TASK REQUIREMENTS: From the line with "Identify the click" through the line with "560795 (285, 2193)", inclusive, return each line of the data below exactly and leave the rest out.

DATASET EXTRACT:
--------------------------------
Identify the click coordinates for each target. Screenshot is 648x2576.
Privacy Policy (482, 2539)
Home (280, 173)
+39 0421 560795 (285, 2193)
--------------------------------
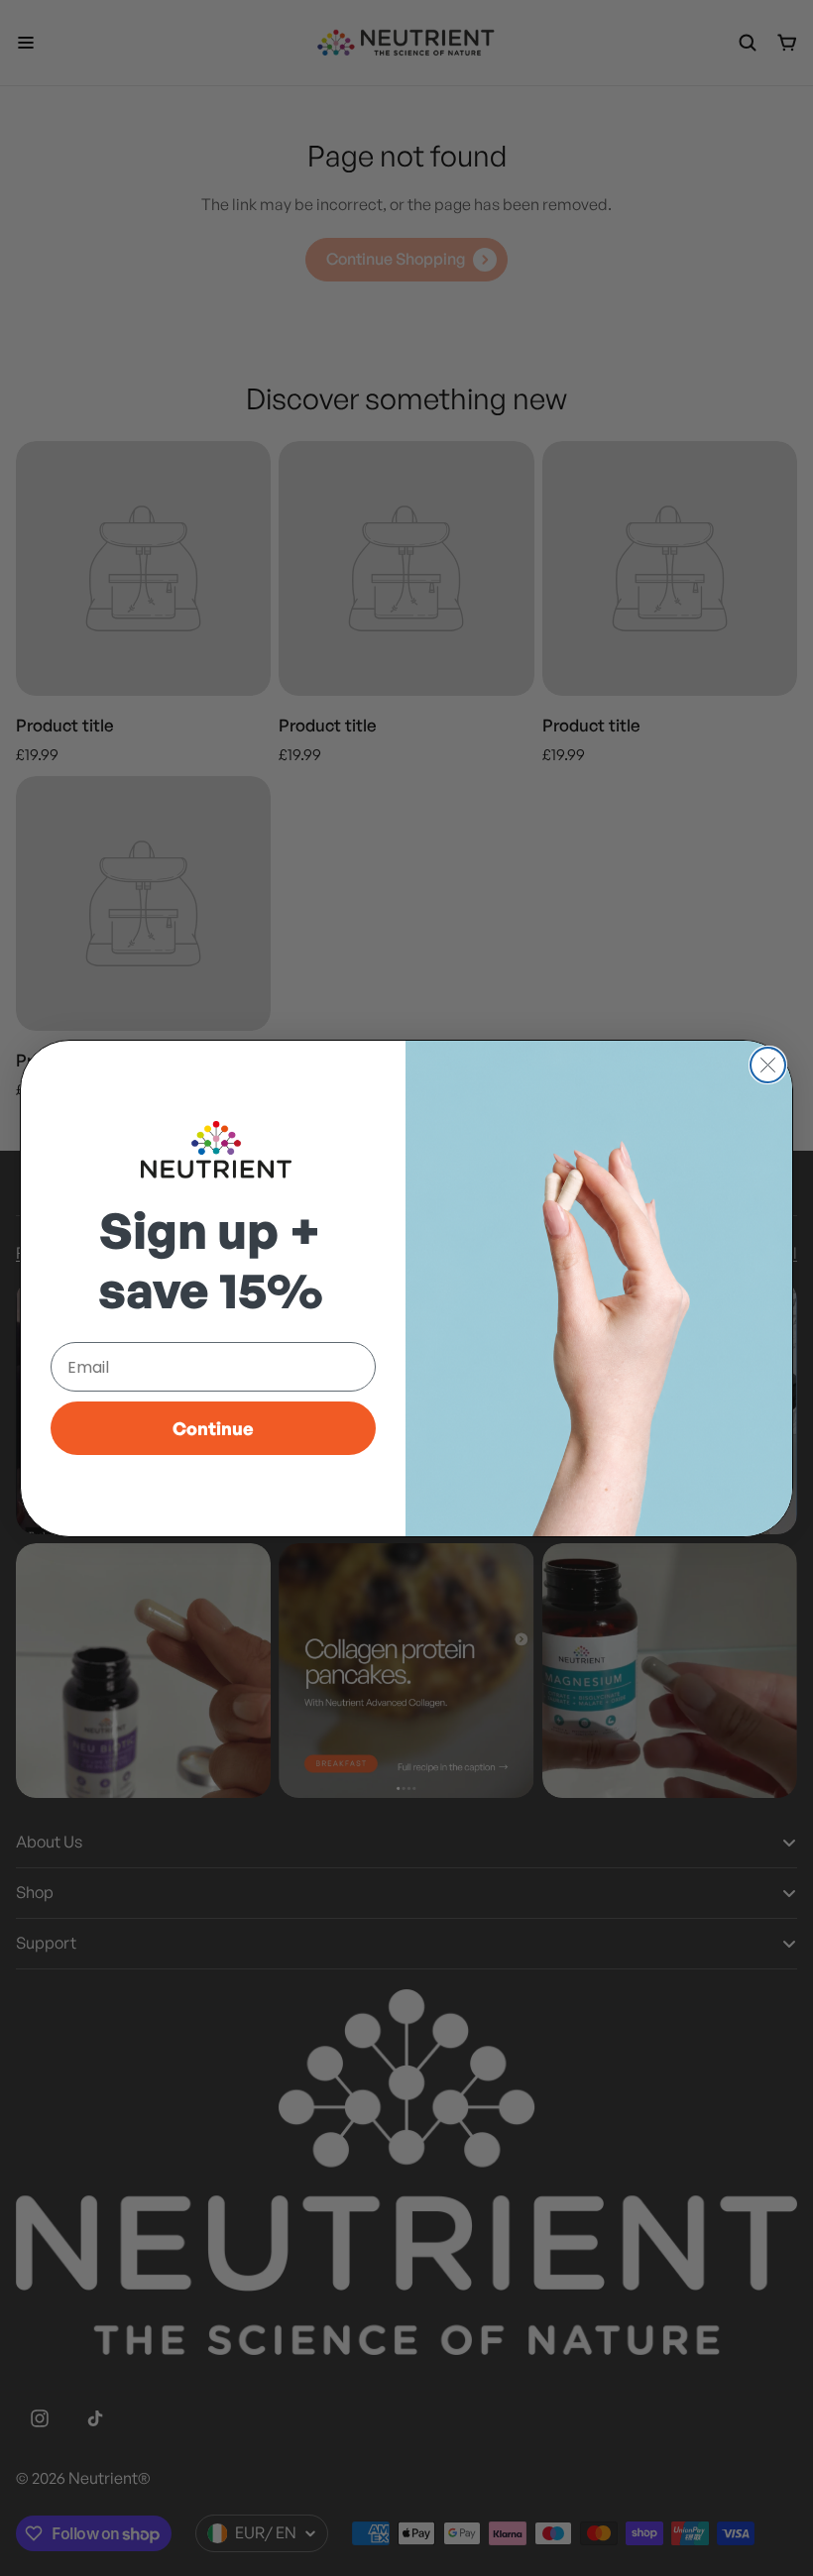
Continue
--------------------------------
EXPECTED OUTPUT:
Identify the click coordinates for each target. Screenshot is 648x2576.
Privacy Policy (482, 2539)
Home (280, 173)
+39 0421 560795 (285, 2193)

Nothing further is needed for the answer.